Education Minister Louis Galea said the government was working on a national action plan on employment that was expected to be completed by June this year. A national process of dialogue within the framework of the Malta Council for Economic and Social...

Education Minister Louis Galea said the government was working on a national action plan on employment that was expected to be completed by June this year.

A national process of dialogue within the framework of the Malta Council for Economic and Social Development was being set in motion for the coming weeks and months.

"The national action plan will address various issues concerning employment and will be implementing programmes to achieve targets within established timeframes," he said yesterday at a General Workers' Union conference on Lifelong Learning at the Jerma Palace Hotel, in Marsascala.

He said an integral part of the action plan was going to be education and particularly lifelong education and learning.

Dr Galea referred to a Joint Assessment Paper of the Employment Policy Priorities of Malta which noted the low skill levels of the Maltese workforce and the need to raise these with the involvement of the social partners.

A communication from the European Commission to the Council on acceding countries' progress on implementing JAP priorities had noted that acceding countries all had evidence of skill shortages and mismatches. Unless they upgraded their skills they would lack the capacity for the adaptation required in a rapidly changing environment.

The communication noted that an average of six per cent of adults (aged 25 - 64) in acceding countries were in lifelong learning, that is, they had had some form of education or training in the preceding four weeks.

This did not compare favourably to either the EU average of 8.5 per cent or the EU target of 12.5 by 2010.

Malta's rate of lifelong learning was currently 4.4 per cent, on a par with Poland and marginally higher than Cyprus, Hungary and Lithuania.

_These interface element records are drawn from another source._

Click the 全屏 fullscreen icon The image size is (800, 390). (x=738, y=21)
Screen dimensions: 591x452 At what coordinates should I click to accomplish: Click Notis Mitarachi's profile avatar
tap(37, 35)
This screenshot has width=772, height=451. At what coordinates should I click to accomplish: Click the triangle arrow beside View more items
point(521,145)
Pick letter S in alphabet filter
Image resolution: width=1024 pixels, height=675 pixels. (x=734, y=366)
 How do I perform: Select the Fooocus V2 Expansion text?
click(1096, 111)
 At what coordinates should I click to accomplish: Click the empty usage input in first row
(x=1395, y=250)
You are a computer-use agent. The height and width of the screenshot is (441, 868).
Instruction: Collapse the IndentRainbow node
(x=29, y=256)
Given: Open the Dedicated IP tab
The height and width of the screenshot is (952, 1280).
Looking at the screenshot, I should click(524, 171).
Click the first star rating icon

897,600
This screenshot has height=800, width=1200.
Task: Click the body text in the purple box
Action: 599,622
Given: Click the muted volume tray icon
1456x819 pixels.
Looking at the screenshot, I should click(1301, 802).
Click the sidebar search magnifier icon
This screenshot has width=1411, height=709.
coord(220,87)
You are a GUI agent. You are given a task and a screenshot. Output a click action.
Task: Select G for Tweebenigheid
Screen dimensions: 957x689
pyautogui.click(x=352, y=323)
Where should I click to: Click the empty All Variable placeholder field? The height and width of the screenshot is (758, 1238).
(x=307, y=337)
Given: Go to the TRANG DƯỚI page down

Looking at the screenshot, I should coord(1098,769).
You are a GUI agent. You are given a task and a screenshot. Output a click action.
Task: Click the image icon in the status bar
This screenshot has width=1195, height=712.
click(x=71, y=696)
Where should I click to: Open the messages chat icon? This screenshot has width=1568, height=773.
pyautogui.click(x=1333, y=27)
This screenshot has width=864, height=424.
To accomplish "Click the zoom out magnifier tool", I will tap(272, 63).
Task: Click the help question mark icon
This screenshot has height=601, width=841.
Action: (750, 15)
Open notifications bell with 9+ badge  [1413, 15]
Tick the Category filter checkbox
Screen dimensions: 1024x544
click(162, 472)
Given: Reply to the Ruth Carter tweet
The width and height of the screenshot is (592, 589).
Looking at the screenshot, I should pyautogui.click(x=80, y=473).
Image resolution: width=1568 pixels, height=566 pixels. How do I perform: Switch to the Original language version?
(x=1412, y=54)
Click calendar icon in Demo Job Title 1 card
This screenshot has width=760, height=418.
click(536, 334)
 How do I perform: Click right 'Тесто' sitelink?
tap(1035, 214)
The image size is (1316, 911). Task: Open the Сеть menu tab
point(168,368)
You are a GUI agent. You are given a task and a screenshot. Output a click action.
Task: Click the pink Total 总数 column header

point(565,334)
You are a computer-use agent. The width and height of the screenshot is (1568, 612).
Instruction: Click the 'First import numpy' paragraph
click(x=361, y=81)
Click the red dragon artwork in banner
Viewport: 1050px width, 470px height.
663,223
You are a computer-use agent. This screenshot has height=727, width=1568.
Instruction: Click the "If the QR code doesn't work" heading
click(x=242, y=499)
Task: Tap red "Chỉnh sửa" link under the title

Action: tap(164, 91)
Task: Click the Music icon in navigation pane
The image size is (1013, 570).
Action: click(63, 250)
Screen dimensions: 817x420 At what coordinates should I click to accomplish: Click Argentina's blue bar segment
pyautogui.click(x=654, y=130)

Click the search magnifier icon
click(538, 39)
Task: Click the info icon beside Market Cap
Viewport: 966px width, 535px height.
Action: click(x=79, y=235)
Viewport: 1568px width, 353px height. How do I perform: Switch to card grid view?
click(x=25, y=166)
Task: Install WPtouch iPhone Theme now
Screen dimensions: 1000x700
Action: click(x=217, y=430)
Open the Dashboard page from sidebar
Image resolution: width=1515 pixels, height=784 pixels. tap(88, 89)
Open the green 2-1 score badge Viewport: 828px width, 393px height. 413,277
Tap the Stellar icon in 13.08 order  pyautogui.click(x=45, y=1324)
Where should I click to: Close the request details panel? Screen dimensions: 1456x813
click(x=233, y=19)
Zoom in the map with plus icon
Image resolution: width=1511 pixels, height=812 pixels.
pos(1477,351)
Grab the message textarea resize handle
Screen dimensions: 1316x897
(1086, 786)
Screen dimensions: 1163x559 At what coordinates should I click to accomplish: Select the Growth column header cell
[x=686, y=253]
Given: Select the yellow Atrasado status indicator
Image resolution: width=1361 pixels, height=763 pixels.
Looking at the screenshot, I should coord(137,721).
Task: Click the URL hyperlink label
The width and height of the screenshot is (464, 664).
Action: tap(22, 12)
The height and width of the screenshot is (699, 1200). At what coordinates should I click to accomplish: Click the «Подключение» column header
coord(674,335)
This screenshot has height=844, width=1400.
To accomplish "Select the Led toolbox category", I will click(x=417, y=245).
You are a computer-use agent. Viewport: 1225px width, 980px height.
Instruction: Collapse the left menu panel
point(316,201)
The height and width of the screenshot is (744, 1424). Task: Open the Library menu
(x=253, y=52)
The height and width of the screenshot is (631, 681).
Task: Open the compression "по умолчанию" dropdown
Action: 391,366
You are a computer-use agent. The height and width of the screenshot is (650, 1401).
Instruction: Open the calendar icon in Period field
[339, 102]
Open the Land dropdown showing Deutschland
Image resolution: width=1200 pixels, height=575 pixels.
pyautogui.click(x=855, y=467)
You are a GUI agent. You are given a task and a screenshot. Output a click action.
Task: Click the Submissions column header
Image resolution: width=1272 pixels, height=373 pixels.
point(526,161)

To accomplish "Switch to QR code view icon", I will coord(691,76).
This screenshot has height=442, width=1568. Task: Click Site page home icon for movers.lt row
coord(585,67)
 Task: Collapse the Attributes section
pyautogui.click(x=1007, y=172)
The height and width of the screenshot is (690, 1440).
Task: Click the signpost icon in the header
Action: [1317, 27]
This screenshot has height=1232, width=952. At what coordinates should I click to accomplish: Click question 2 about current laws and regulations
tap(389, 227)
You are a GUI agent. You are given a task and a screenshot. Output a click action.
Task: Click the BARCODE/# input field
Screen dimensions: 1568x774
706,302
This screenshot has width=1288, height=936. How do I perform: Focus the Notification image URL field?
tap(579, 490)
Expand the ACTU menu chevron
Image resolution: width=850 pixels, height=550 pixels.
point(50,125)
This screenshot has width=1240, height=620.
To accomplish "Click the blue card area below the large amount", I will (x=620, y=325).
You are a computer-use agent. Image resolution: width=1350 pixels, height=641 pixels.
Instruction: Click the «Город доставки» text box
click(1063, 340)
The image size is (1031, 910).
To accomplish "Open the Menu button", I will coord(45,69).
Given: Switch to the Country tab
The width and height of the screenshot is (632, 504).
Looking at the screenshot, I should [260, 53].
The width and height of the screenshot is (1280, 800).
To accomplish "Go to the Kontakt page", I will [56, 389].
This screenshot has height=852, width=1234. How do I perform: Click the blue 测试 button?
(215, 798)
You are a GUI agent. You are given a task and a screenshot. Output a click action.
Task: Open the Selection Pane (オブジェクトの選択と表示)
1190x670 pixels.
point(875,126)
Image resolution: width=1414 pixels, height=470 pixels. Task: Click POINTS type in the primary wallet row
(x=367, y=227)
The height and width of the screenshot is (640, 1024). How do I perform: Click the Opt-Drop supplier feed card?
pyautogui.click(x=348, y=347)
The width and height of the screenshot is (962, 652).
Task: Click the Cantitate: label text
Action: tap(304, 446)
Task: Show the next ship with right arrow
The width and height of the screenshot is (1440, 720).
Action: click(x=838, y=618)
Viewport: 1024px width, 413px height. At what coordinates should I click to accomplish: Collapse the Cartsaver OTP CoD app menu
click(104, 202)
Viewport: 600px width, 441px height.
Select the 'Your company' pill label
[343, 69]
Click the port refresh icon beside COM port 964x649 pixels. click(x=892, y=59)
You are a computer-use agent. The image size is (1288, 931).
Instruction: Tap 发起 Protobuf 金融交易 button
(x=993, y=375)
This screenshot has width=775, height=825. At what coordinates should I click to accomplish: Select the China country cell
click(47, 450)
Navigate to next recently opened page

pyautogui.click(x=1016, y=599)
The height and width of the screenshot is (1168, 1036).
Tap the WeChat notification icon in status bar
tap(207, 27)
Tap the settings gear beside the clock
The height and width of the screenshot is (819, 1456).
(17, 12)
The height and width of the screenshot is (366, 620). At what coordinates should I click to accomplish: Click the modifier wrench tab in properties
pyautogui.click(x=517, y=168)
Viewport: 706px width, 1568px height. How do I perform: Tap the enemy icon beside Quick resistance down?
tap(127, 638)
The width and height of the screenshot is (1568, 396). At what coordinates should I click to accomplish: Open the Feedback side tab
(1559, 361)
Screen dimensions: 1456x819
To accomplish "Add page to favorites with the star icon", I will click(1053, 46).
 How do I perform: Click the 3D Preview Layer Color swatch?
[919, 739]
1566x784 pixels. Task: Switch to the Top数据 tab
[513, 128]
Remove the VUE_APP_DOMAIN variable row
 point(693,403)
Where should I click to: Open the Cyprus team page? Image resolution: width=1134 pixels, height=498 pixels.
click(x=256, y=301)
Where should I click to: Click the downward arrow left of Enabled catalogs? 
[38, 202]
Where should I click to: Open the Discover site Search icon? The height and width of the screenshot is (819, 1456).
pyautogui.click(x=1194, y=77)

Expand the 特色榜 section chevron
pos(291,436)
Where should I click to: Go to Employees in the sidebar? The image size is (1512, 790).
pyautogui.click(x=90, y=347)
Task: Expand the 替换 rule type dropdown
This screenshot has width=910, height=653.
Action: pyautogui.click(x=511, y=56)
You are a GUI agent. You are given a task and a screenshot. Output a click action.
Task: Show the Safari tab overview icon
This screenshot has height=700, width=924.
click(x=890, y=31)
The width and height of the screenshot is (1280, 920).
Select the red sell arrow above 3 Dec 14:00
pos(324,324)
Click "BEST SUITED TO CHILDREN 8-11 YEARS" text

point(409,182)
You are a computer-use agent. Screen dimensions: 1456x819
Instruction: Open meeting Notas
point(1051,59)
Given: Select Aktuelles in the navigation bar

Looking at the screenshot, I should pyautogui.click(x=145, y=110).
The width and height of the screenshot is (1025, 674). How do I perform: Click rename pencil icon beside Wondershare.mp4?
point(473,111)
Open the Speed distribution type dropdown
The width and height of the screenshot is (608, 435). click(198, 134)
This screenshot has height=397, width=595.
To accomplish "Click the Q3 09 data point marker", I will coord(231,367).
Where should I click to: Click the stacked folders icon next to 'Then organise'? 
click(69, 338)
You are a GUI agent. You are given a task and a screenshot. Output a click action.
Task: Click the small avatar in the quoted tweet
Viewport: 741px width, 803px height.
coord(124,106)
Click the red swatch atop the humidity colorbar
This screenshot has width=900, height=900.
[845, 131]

The Commission noted that the low levels of education among the Maltese workforce remained a matter of concern.

"Trade unions today also need to change. This means that they should be studying strategies of lifelong learning and human resource development with the other social partners.

"It also means that they should redeploy a large part of their resources towards educational and training provision for their members, especially those threatened with job loss, and that training and lifelong learning opportunities should feature strongly in their collective bargaining with employers on their members' behalf," Dr Galea said.